Outros efeitos no mercado global são o aumento dos preços internacionais das commodities agrícolas e o deslocamento do comércio a outros países, como o Brasil, no curto prazo. O governo brasileiro tenta barganhar a isenção de tarifas. "O Brasil pode tentar roubar esse mercado que era dos EUA, porque não vamos ter tarifas que eles vão ter", avalia Neves.

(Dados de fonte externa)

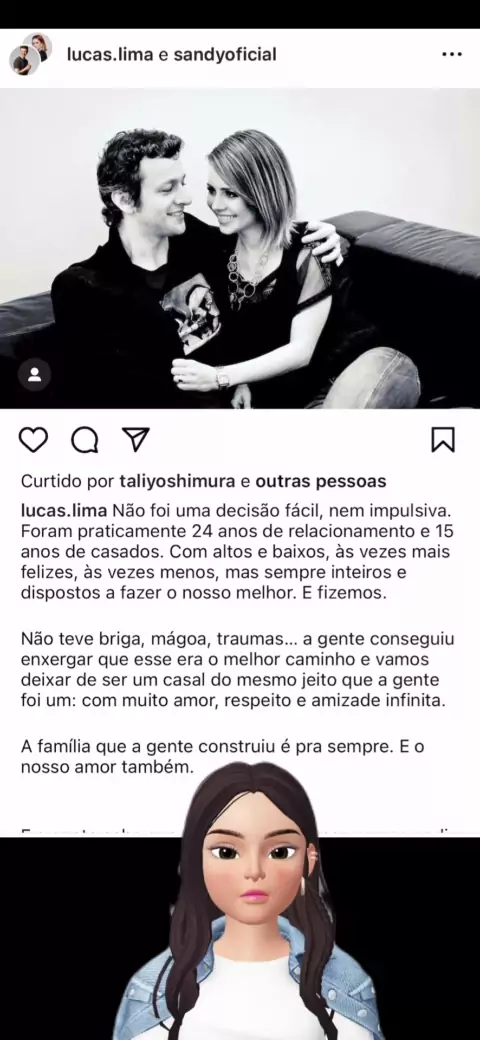Open comments via speech bubble icon
480x1040 pixels.
pos(85,440)
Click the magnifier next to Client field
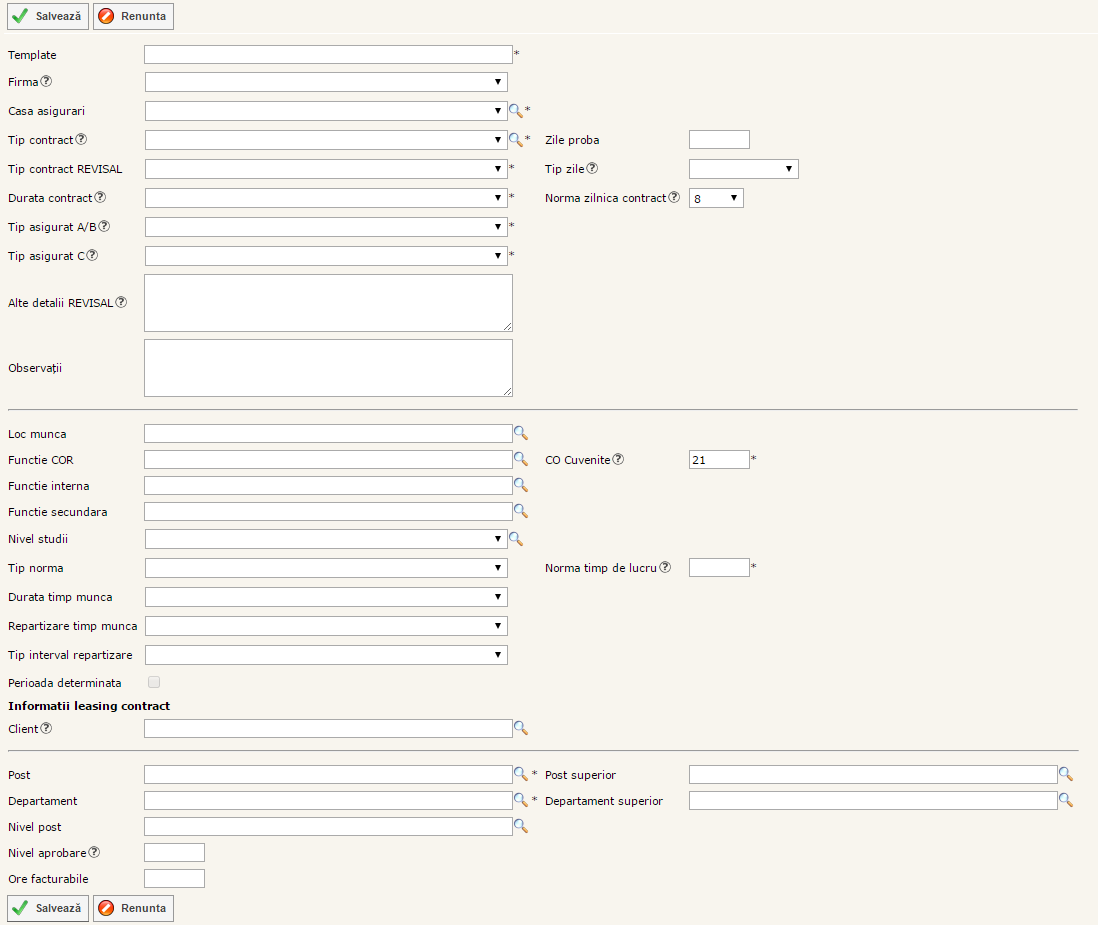1098x925 pixels. tap(520, 728)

Durante o primeiro mandato de Trump, o Brasil ultrapassou os EUA na exportação de produtos do agro para a China em US$ 36,7 bilhões, destaca o levantamento do Insper Agro Global. Em novembro, Brasil e China estipularam 37 acordos bilaterais, dos quais seis estavam diretamente ligados ao Ministério da Agricultura e Pecuária.

Pressão interna

Associações de agricultores dos EUA se mobilizam para evitar uma suposta vantagem brasileira. Em entrevista aJamil Chade, o presidente da Associação Americana de Soja afirmou que os agricultores norte-americanos ainda não conseguiram se recuperar do primeiro conflito comercial e temem um agravamento desta situação. De fato, em 2020, a perda dos agricultores norte-americanos foi de US$ 27 bilhões.

O lobby das montadoras conseguiu adiar as tarifas em automóveis. Em razão da pressão exercida pela Ford, Stellantis e General Motors, Trump, após conversar com representantes das montadores, decidiu adiar em um mês a entrada das sobretaxas aos carros de Canadá e México.